It's a bit like the "weekly shop" questions - some folks count alcohol / toiletries /nappies as groceries, so their total looks high. Some folks only spend £40 pw at the supermarket but eat out for lunch and dinner most days. Similarly the "only have £500 after bills" until you discover bills include Direct Debits for the gym / National Trust membership and food and all travel expenses. It's hard to get a real picture imo.

We can afford what we spend at Christmas but tbh I couldn't put a number on it. Does that make it sound like a fortune? They'll each have 2 or 3 new "toys" and around 6 gifts in total.

Charolais · 08/11/2017 20:56

I live abroad. How much is appropriate to send my 11 yr old grandchild in England for christmas? I don’t want to be cheap, but at the same time I don’t want to spoil.

Btw, I brought back a pile of British money from my last visit to the U.K. - all 20’s.

hibbledobble · 08/11/2017 20:56

No new games consoles here.

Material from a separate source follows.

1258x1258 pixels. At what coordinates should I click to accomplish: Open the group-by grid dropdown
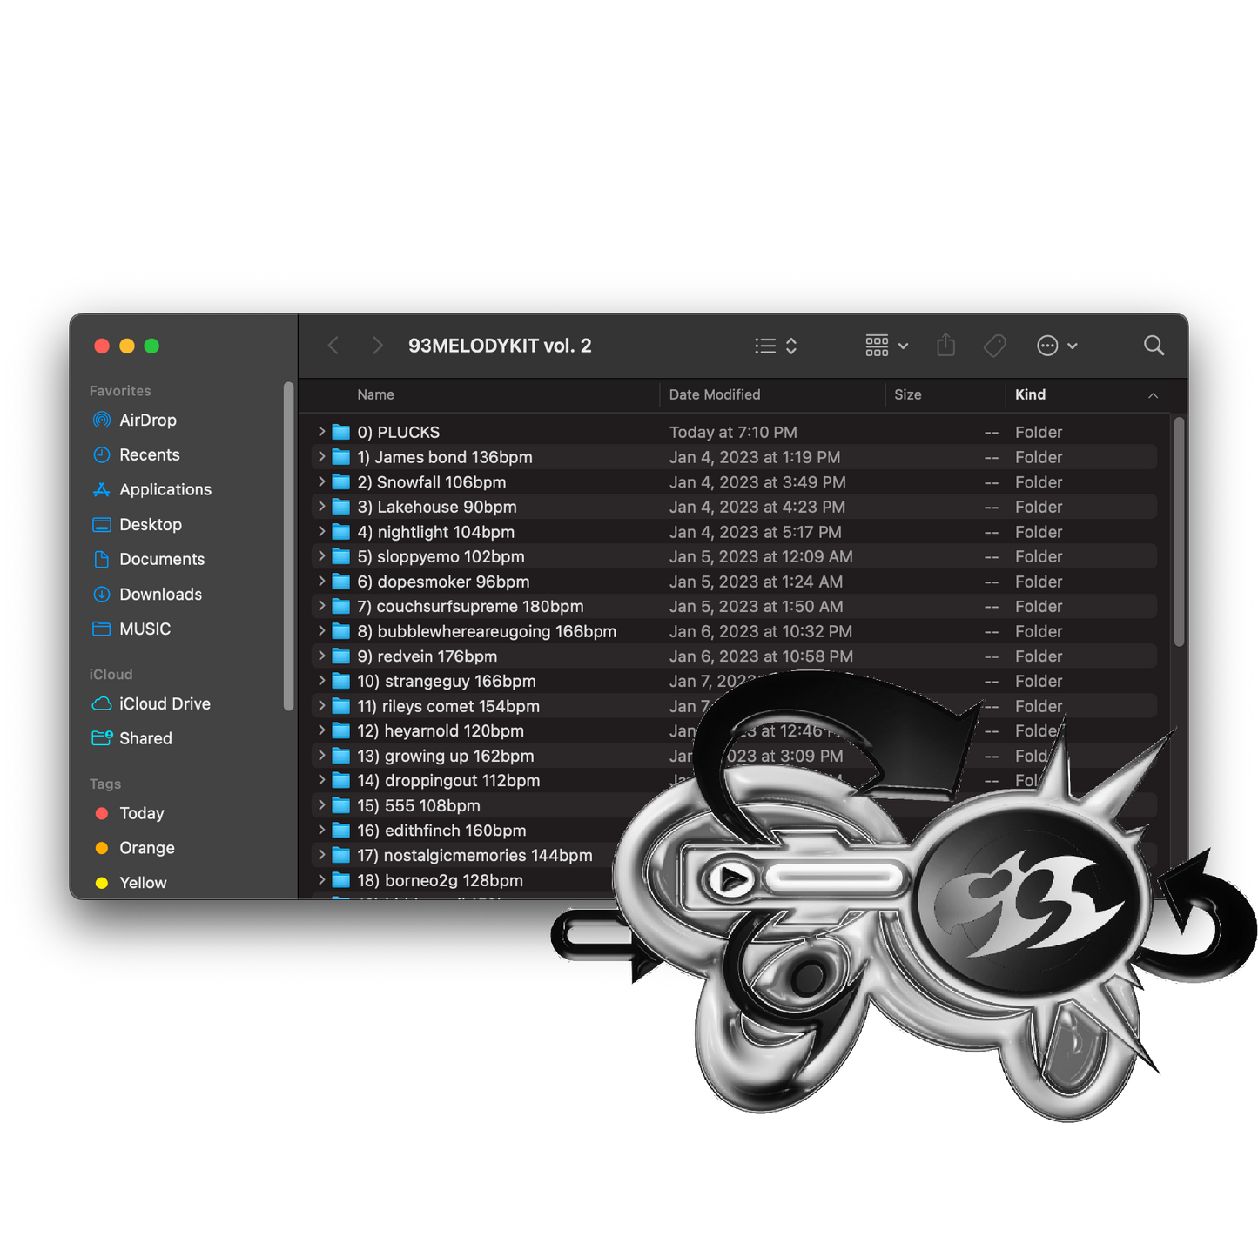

The kids don't want them.

I agree it shouldn't matter what others spend, but obviously kids compare, and when you have a thread full of people saying how they spend 100s it makes it sound like I'm the odd one out.

Lots of people talk about getting into debt/going without to give a pile of presents. That is wrong in my opinion.

Also why gets piles of presents, does it really make anyone happier to have so much stuff?

OP posts:
randomer · 08/11/2017 20:56

I guess getting them everything they demand/want/think they want and putting your self under pressure and in debt is a problem

swg1 · 08/11/2017 20:58

Right, so you're spending £40 a week on your oldest and £50 at Christmas. So £2150 a year.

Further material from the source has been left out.